Everything from the line holding "Click the Number of Violations column header" to the end of the listing below should be copied exactly, line for line, minus the pictures.
****************************************
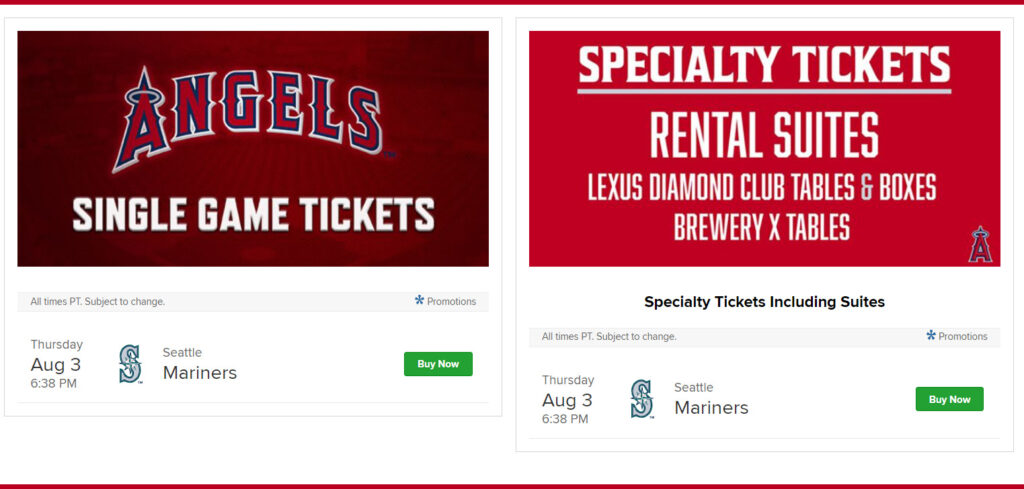Select 'Seattle Mariners' team name in Single Game card
The width and height of the screenshot is (1024, 489).
[199, 364]
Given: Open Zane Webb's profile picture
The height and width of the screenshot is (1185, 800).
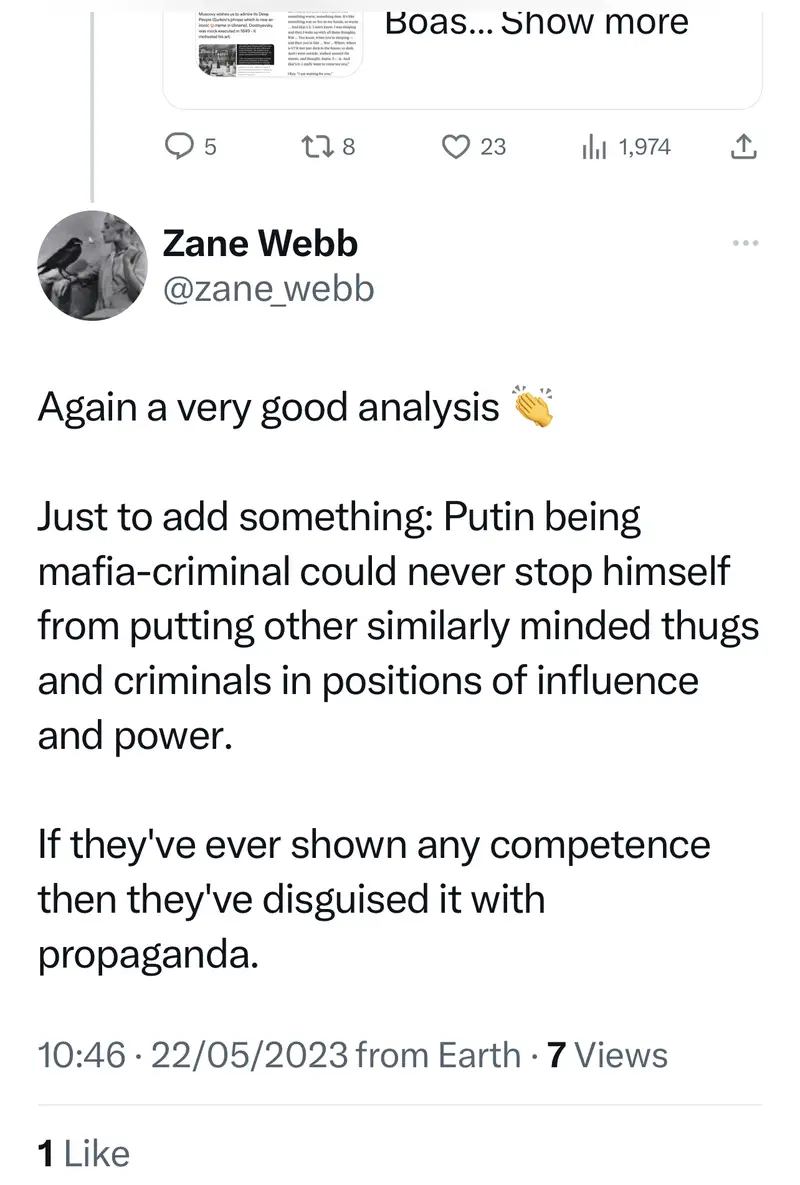Looking at the screenshot, I should tap(91, 266).
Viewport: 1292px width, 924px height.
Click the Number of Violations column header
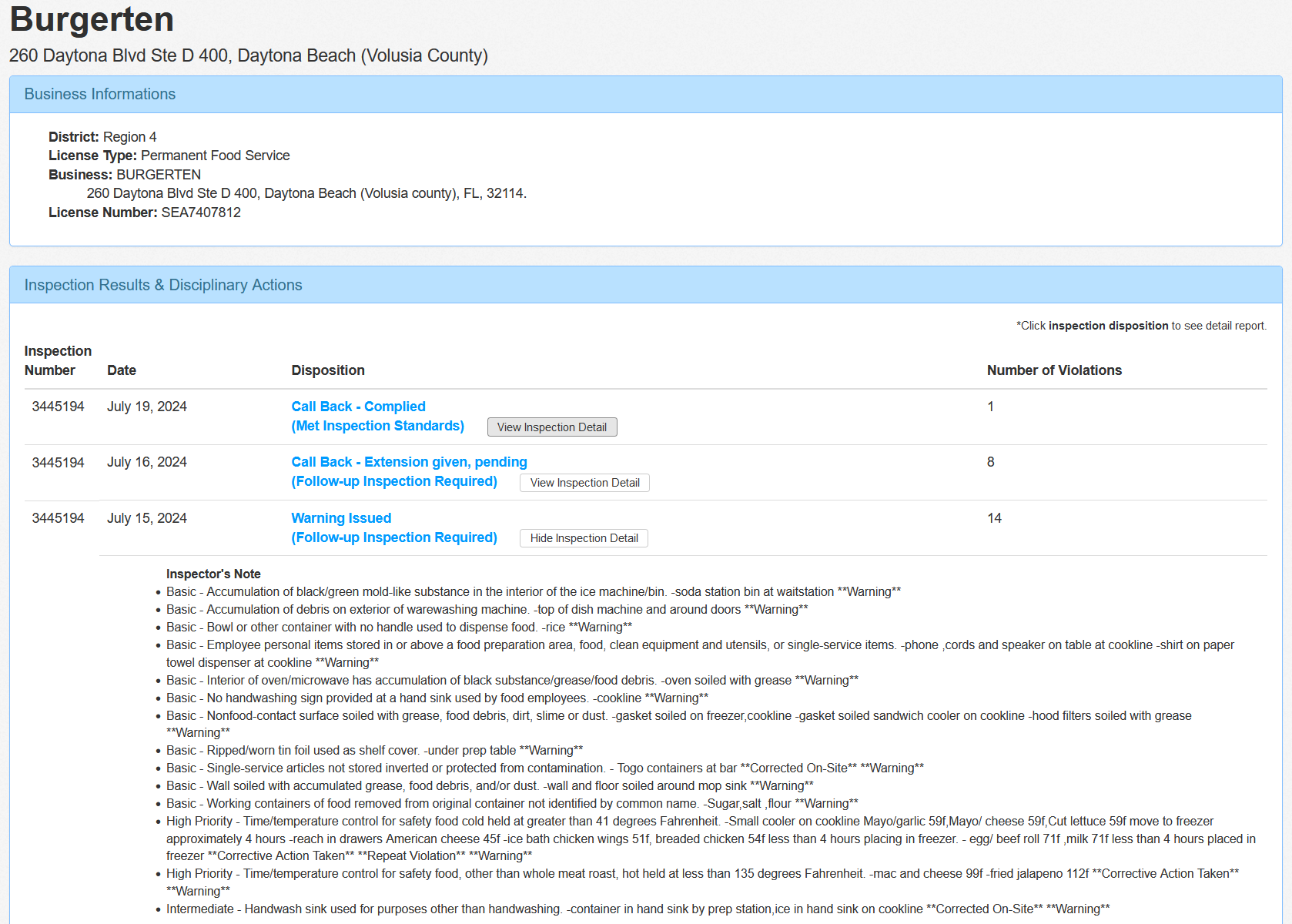pyautogui.click(x=1054, y=370)
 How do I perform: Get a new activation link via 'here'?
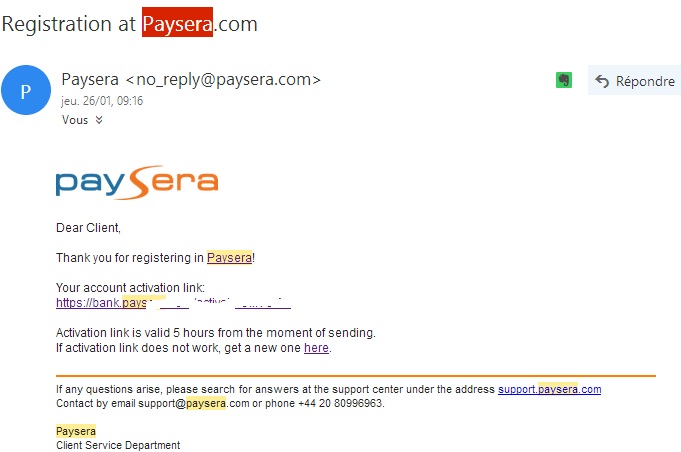point(316,348)
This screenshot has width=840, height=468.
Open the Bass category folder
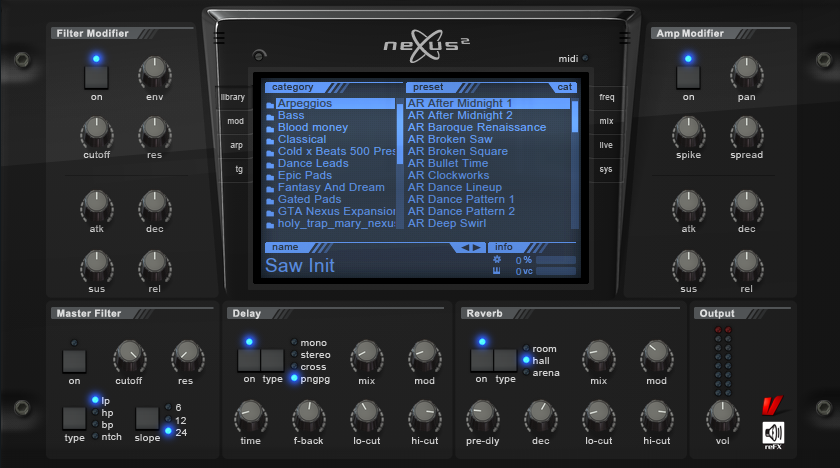(290, 116)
****************************************
Response for this exercise
Click the Number of Violations column header
pyautogui.click(x=1054, y=370)
 How do I perform: Get a new activation link via 'here'?
point(316,348)
This screenshot has width=840, height=468.
Open the Bass category folder
(290, 116)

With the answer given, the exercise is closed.